▶ _Your goal_
Copy the lines from the first one through the one containing "Action: pos(560,299)", inclusive, swapping "GUI agent" for "desktop agent" and keeping everything else unchanged.

▶ _Records_
..........

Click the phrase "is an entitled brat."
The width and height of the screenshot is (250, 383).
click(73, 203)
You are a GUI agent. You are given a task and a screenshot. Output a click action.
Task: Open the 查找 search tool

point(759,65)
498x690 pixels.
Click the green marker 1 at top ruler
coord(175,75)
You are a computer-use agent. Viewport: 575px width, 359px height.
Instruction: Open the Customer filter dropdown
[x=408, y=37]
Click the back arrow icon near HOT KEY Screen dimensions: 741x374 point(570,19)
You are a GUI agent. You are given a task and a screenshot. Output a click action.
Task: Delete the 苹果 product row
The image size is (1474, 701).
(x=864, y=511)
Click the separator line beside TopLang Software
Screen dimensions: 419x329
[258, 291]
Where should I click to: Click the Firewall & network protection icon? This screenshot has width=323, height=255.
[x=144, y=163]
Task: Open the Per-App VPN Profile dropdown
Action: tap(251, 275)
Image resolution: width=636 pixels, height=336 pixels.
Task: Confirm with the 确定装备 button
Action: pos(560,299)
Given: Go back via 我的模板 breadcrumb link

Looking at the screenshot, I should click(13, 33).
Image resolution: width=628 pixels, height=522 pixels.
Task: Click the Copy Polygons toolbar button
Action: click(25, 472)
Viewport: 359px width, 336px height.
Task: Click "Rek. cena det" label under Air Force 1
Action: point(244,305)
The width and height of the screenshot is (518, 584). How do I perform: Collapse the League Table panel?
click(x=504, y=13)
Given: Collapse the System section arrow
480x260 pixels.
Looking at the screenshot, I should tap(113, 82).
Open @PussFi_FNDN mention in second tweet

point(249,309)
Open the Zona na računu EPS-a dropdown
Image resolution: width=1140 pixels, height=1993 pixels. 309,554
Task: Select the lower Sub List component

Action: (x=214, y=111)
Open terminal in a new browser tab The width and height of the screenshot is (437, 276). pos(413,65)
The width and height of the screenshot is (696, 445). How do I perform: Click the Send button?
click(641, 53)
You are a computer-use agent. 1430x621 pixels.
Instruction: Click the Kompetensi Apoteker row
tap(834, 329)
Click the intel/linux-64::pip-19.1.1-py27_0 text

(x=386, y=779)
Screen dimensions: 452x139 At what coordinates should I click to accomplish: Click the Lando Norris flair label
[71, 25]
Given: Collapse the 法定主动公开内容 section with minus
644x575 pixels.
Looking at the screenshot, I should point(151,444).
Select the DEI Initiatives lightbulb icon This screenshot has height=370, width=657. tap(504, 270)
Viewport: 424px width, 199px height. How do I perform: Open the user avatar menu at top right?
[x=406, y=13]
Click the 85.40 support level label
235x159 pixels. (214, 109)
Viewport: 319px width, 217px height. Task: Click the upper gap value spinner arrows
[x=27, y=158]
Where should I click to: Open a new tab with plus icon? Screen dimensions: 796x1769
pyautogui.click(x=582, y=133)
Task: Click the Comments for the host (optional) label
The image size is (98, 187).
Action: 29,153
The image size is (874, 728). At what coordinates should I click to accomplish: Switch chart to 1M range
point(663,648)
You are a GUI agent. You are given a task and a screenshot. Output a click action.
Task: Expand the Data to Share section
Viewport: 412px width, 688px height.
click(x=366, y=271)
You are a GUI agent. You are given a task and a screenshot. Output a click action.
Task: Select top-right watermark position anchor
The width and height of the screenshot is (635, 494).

..........

▶ _Task solution_
Click the phrase "is an entitled brat."
The width and height of the screenshot is (250, 383).
click(73, 203)
You are a desktop agent. You are given a task and a screenshot. Output a click action.
Task: Open the 查找 search tool

point(759,65)
498x690 pixels.
Click the green marker 1 at top ruler
coord(175,75)
You are a computer-use agent. Viewport: 575px width, 359px height.
Instruction: Open the Customer filter dropdown
[x=408, y=37]
Click the back arrow icon near HOT KEY Screen dimensions: 741x374 point(570,19)
You are a desktop agent. You are given a task and a screenshot. Output a click action.
Task: Delete the 苹果 product row
The image size is (1474, 701).
(x=864, y=511)
Click the separator line beside TopLang Software
Screen dimensions: 419x329
[258, 291]
Where should I click to: Click the Firewall & network protection icon? This screenshot has width=323, height=255.
[x=144, y=163]
Task: Open the Per-App VPN Profile dropdown
Action: tap(251, 275)
Image resolution: width=636 pixels, height=336 pixels.
Task: Confirm with the 确定装备 button
Action: pos(560,299)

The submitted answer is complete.